Article Text
Abstract
Introduction/Background Ovarian cancer is an aggressive disease characterized by extensive intraperitoneal dissemination. However, the mechanisms underlying the facilitation of metastasis within site-specific microenvironments remain unknown.
Methodology We analyzed approximately paired 60 whole genome- and bulk RNA-sequencing, ~ 150, 000 of single cells and two million spots of spatial transcriptomics (ST) data to profile site-specific microenvironment and cell-cell contact in situ. We conducted in vitro and in vivo experiments to confirm phenotypes and validate our hypothesis.

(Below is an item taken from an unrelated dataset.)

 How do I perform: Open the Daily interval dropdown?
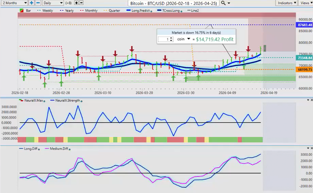coord(53,3)
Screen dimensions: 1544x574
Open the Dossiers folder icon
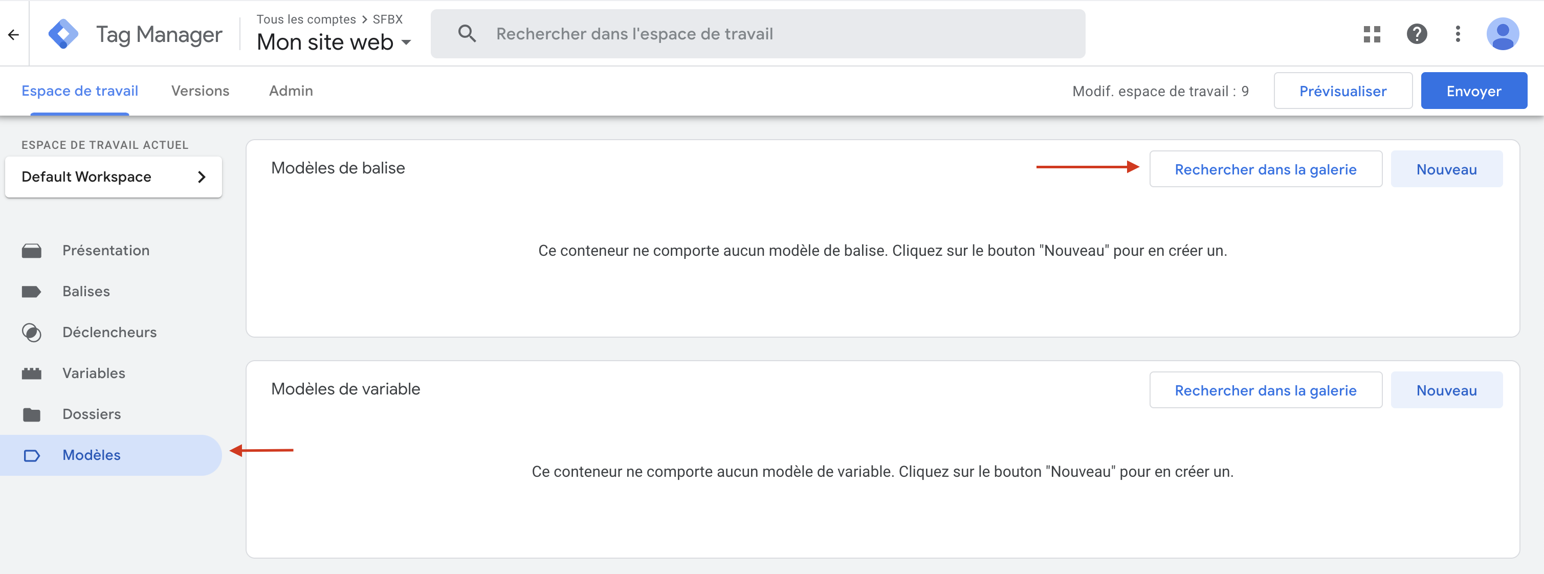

Results We unveiled a spatiotemporal landscape of ovarian cancer, elucidating the roles of metastatic units (MU), comprised of tripartite ensemble of MMP11+ myCAFs, epithelial cells and SPP1+ macrophages, in promoting tumor spread. In vitro and in vivo experiments indicated that MU could be targeted and disrupted by gene X and gene Y inhibition. We observed dynamic conversions on ST, with immune-activated cell neighborhoods in ovaries transitioning to stromal-like in metastases. Moreover, utilizing our newly designed STARLETS framework, we elucidated a Darwinian evolutionary process driven by hypoxia and immune selections occurring in the ovary while selected clone subsequently migrated to liver.
Conclusion Our results provided novel insights into the mechanisms of metastasis and offered a foundation for further investigations into the co-evolution of tumors and host systems, as well as treatments that target the interplay between malignant tumors and immune cells in ascites.
Disclosures The authors have no competing interests.